#### [Aim of the exercise]
Reproduce the items below without changes, from the line with "At what (x,y)" to the line with "Locate an element", including both of those lines.

#### [Source information]
┌──
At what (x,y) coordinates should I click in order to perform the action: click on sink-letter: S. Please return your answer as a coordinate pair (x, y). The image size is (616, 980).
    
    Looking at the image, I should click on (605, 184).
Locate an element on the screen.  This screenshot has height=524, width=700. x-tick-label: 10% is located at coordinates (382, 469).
└──
┌──
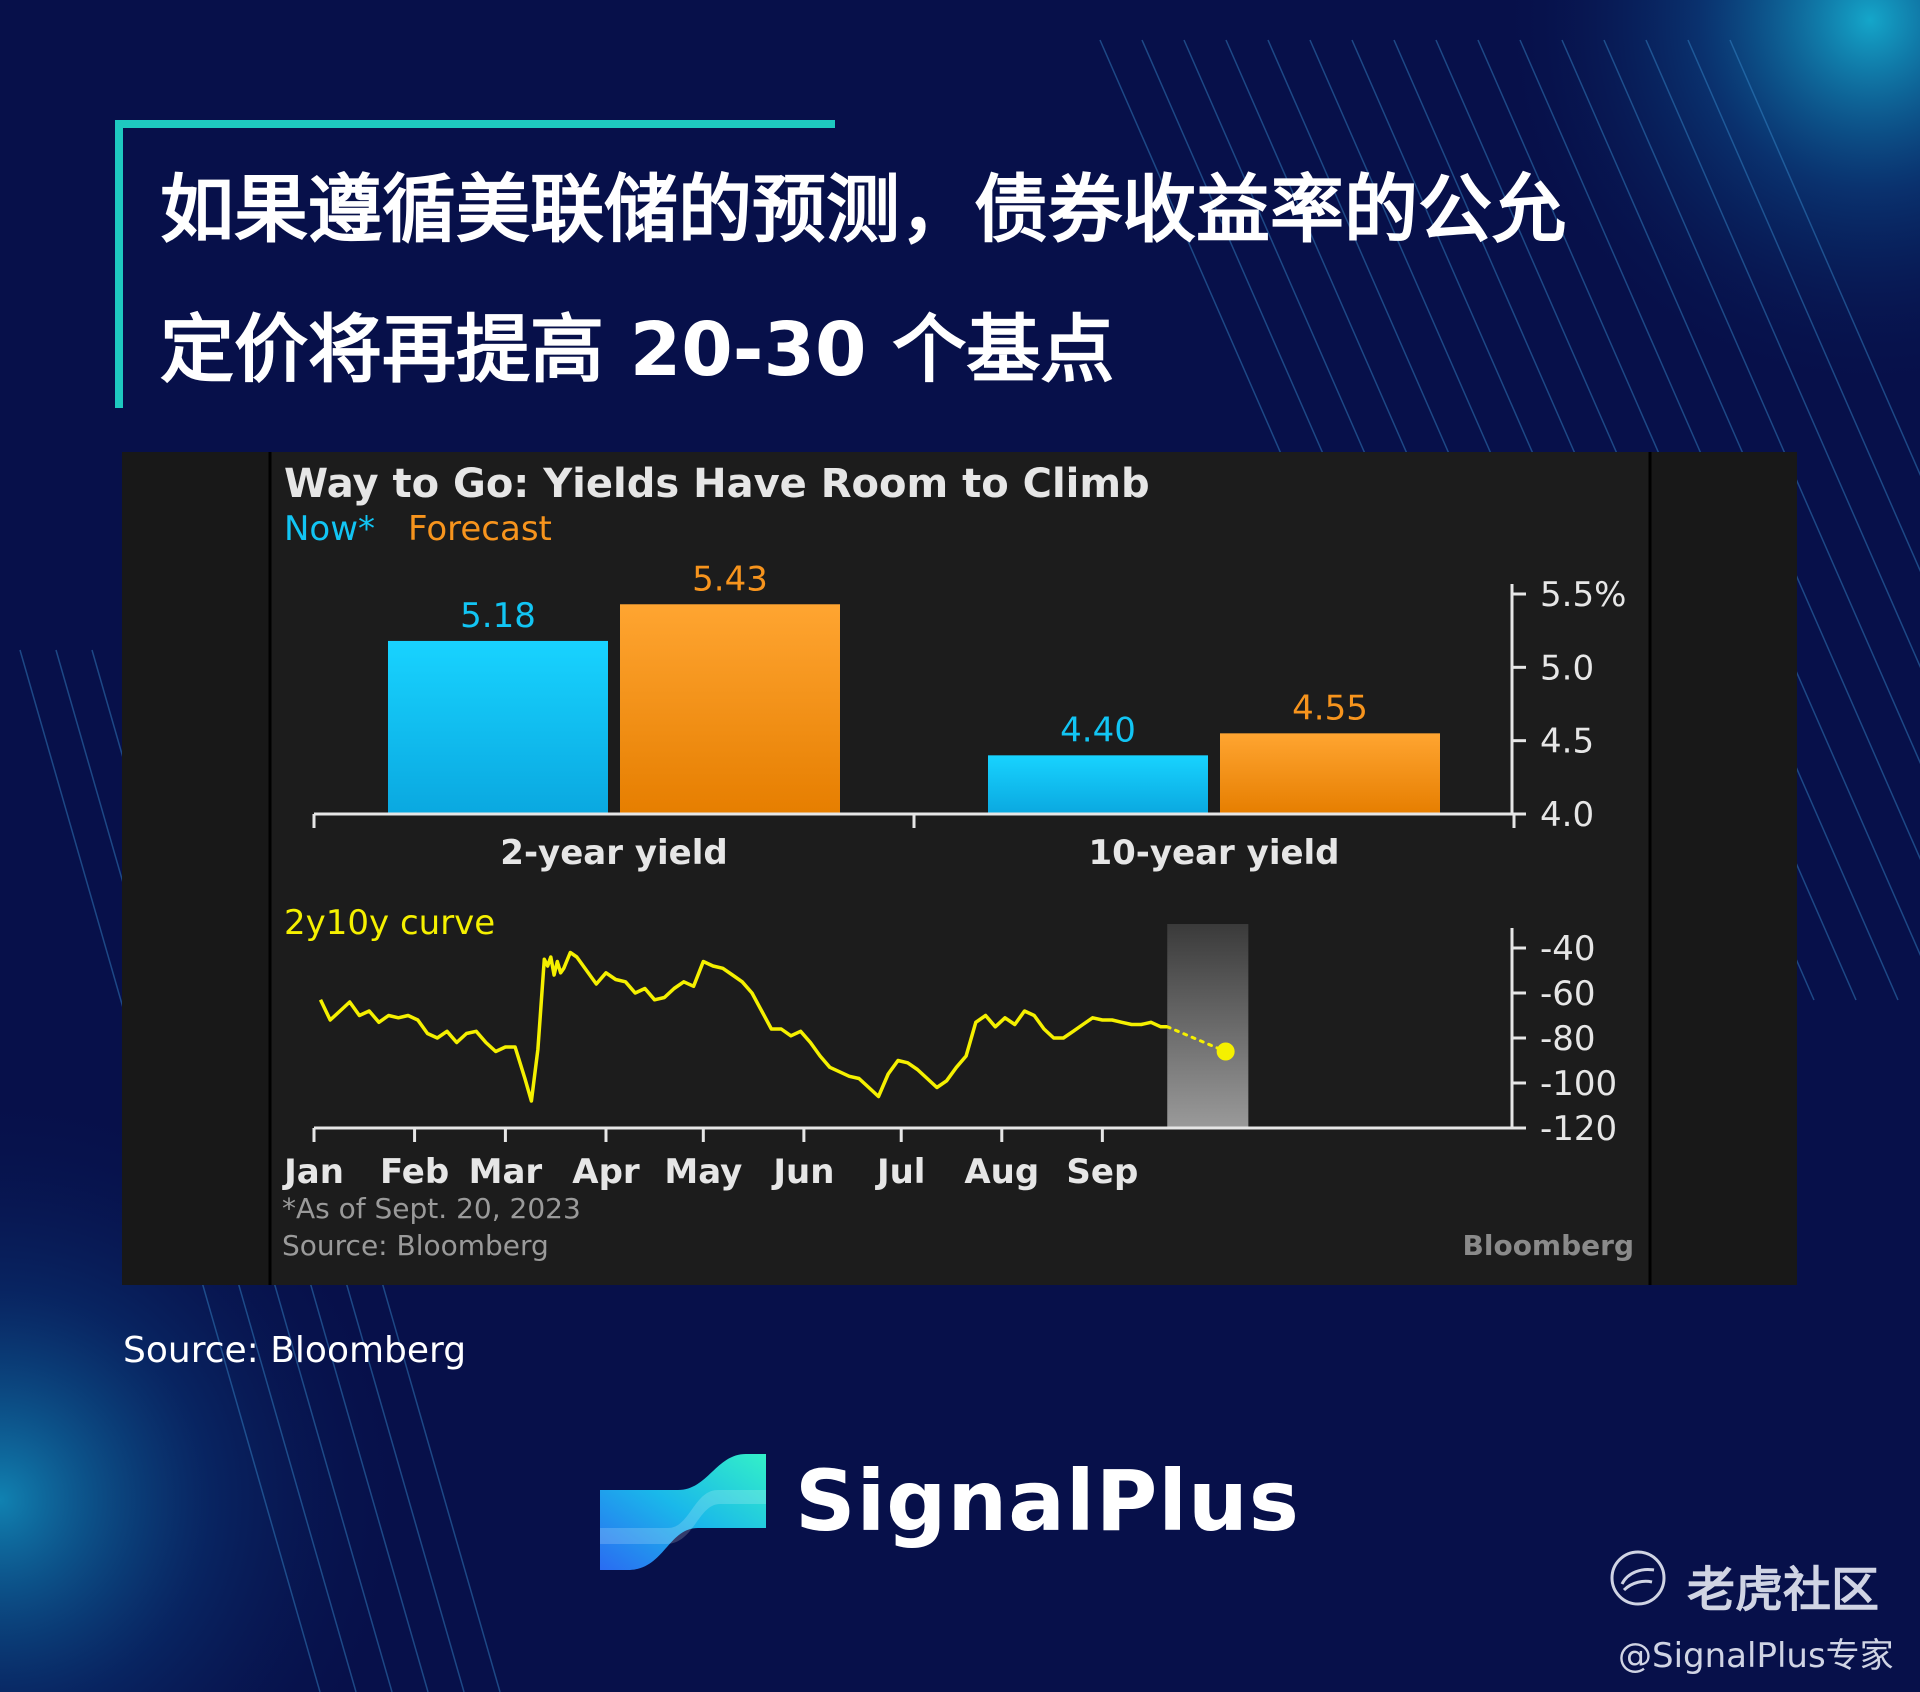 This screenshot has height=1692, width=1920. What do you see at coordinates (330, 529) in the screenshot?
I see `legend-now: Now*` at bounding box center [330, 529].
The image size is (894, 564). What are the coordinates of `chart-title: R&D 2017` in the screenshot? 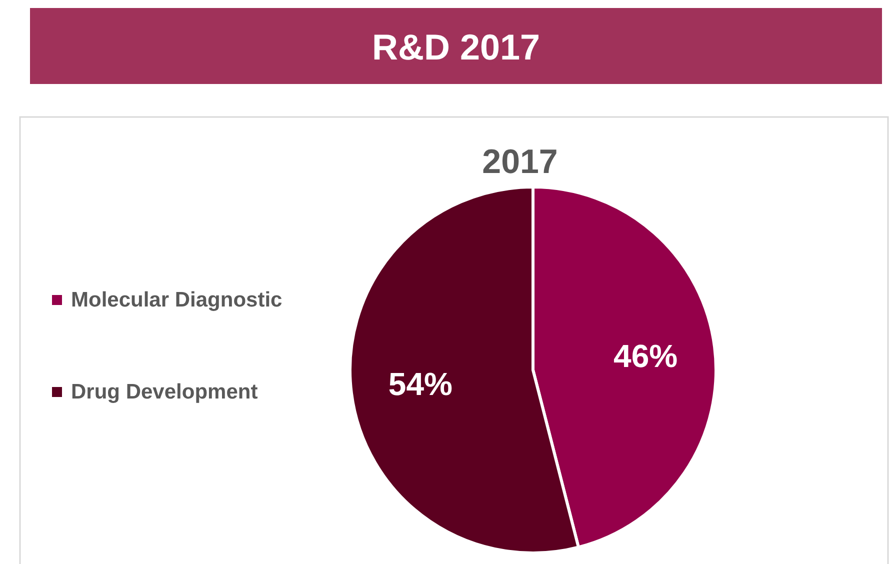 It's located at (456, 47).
└──
┌──
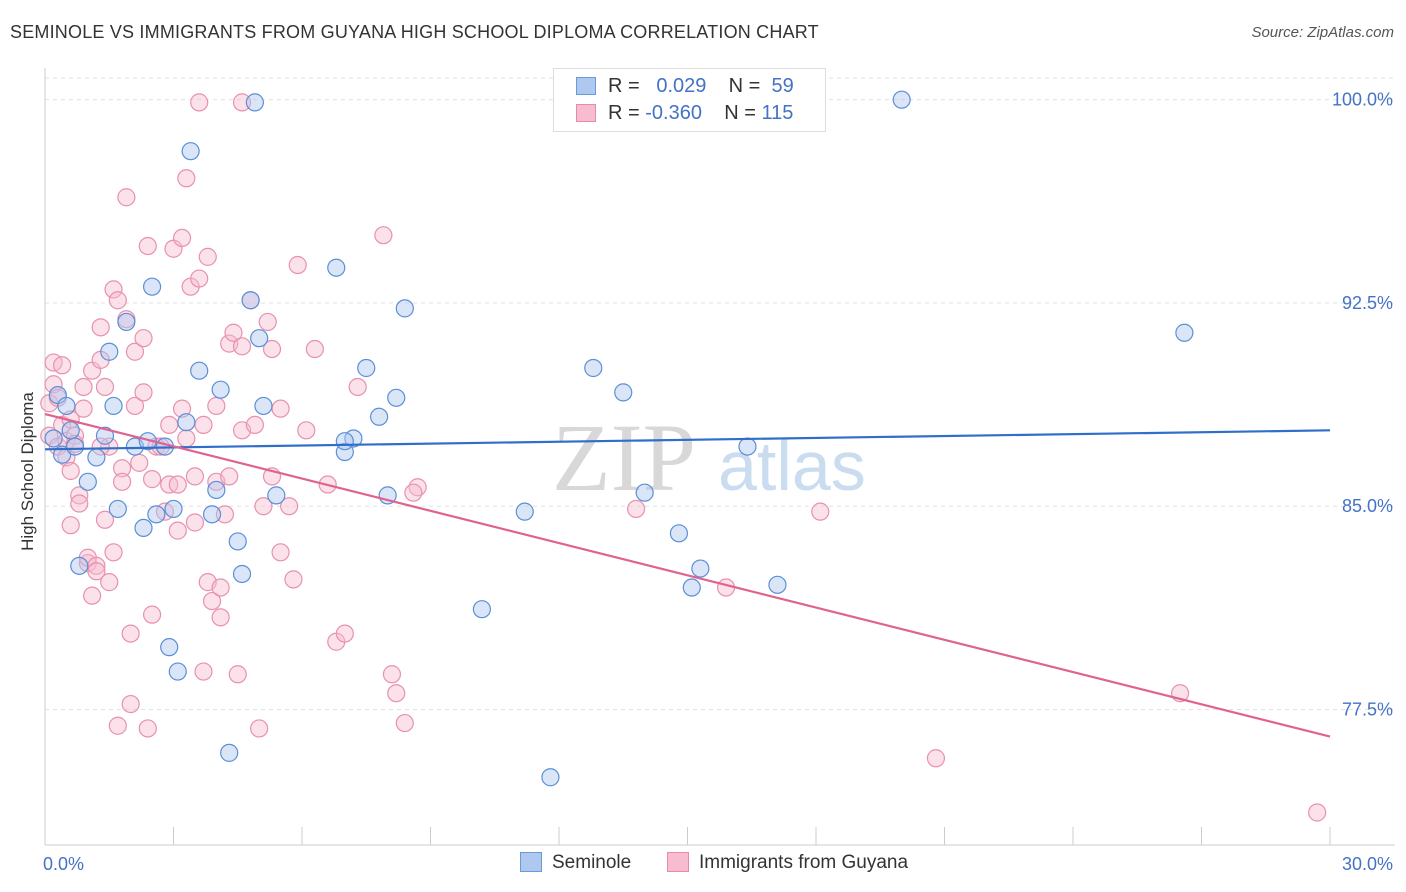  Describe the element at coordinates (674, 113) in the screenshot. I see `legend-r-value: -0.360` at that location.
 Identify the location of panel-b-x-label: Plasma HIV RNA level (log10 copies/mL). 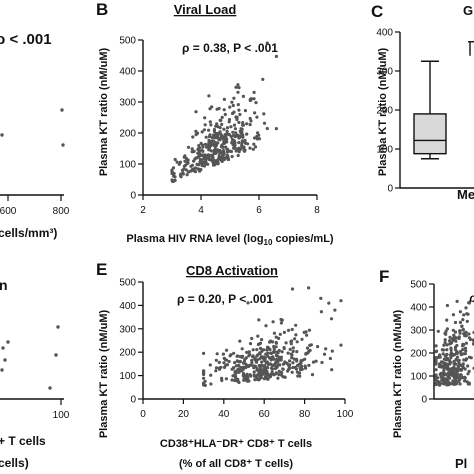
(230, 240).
└──
#### [Output for this task]
At what (x,y) coordinates should I click in order to perform the action: click on sink-letter: S. Please return your answer as a coordinate pair (x, y). The image size is (616, 980).
    
    Looking at the image, I should click on (605, 184).
Locate an element on the screen.  This screenshot has height=524, width=700. x-tick-label: 10% is located at coordinates (382, 469).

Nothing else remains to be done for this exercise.